Exercise requirements => Report each line of the data below in which "will" appears.

(Records for the exercise Opens)

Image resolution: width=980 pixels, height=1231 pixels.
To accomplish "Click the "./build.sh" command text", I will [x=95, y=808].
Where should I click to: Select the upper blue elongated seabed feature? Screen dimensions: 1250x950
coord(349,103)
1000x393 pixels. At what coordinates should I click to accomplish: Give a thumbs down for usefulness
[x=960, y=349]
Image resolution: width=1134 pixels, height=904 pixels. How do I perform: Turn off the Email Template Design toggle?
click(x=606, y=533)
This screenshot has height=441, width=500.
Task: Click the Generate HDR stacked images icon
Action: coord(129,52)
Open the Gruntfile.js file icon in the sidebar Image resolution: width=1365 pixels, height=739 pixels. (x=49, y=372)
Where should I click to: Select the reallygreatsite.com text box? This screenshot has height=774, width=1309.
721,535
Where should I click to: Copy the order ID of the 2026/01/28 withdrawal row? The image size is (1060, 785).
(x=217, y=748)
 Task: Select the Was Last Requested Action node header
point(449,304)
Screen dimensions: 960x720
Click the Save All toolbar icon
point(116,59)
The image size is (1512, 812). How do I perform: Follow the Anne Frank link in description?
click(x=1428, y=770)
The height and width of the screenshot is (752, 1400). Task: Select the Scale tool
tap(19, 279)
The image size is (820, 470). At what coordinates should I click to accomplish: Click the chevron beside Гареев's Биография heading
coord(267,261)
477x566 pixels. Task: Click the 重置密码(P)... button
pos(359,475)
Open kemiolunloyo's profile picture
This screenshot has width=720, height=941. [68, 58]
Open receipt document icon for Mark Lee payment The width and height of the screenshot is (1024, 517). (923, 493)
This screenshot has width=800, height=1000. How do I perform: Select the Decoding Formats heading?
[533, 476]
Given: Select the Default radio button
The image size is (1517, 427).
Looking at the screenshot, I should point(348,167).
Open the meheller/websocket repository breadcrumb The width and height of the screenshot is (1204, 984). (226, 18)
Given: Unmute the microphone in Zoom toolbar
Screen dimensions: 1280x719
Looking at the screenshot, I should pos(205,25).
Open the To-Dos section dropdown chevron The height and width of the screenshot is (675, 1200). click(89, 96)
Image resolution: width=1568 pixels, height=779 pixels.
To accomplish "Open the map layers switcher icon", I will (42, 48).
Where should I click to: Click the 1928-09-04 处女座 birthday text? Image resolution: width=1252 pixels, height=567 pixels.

(Records for the exercise Closes)

Reply to the exercise =>
To accomplish "Click the "./build.sh" command text", I will [x=95, y=808].
To accomplish "Open the map layers switcher icon", I will (42, 48).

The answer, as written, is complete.